[Start of Attachment]
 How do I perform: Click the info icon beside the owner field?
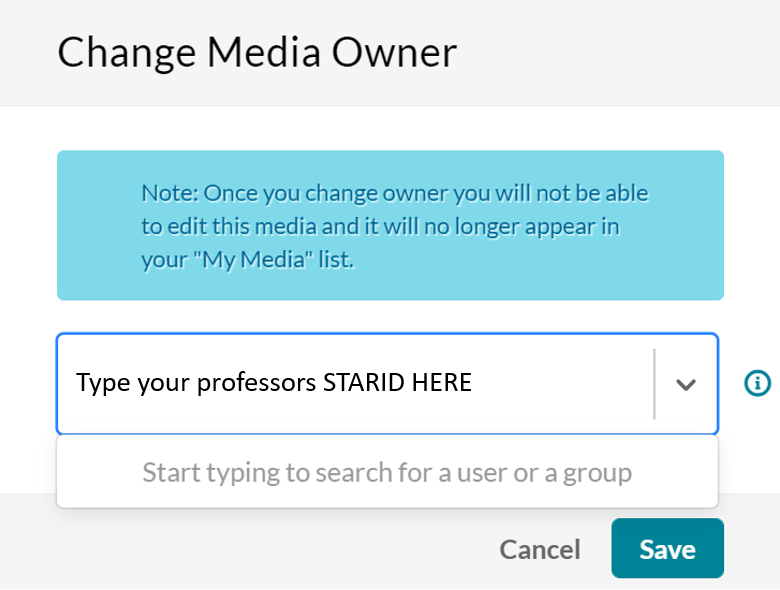point(757,383)
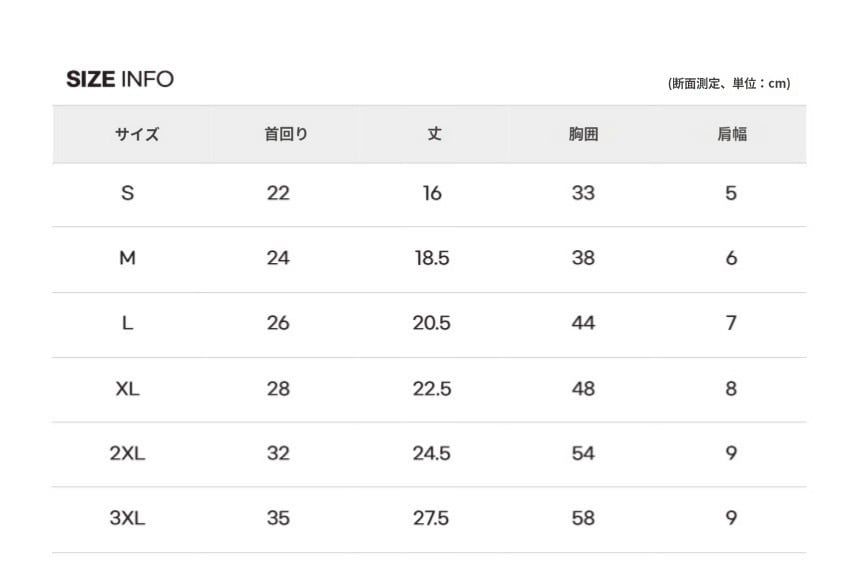Click the 3XL size row label
This screenshot has width=858, height=585.
pos(127,518)
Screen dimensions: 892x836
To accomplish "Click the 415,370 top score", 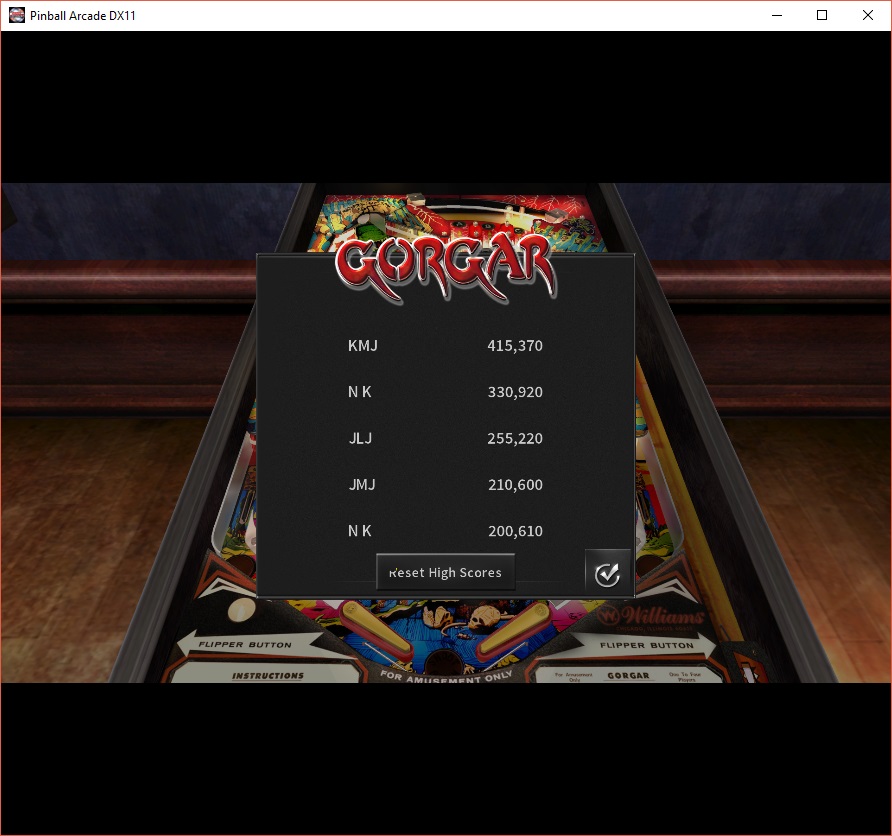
[End of Attachment]
_Goal of the exercise_: Leave every picture out and output the records exactly.

_Result for this task_:
 How do I perform: Click the info icon beside the owner field?
point(757,383)
Click the 3XL size row label
This screenshot has width=858, height=585.
pos(127,518)
Screen dimensions: 892x836
To accomplish "Click the 415,370 top score", 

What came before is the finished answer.